* **Provided data**
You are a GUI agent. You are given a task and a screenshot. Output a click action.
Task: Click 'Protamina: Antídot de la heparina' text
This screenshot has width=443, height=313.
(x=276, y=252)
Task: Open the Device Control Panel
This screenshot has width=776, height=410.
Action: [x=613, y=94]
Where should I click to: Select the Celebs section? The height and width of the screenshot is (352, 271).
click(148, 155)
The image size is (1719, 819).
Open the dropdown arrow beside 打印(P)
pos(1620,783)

...

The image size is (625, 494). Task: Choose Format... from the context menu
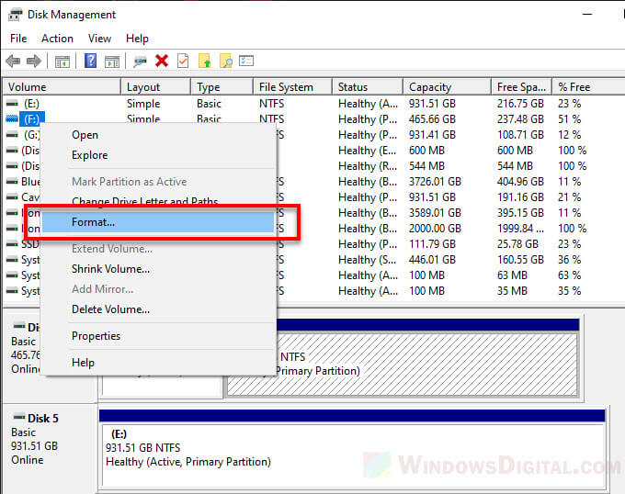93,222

* **Work to be completed**
What you give back must be the stretch above, starting at the line with "You are a GUI" and ending at the line with "The image size is (1719, 819).", copied exactly.

* **Result for this exercise**
You are a GUI agent. You are given a task and a screenshot. Output a click action.
Task: Click 'Protamina: Antídot de la heparina' text
This screenshot has width=443, height=313.
(x=276, y=252)
Task: Open the Device Control Panel
This screenshot has width=776, height=410.
Action: [x=613, y=94]
Where should I click to: Select the Celebs section? The height and width of the screenshot is (352, 271).
click(148, 155)
The image size is (1719, 819).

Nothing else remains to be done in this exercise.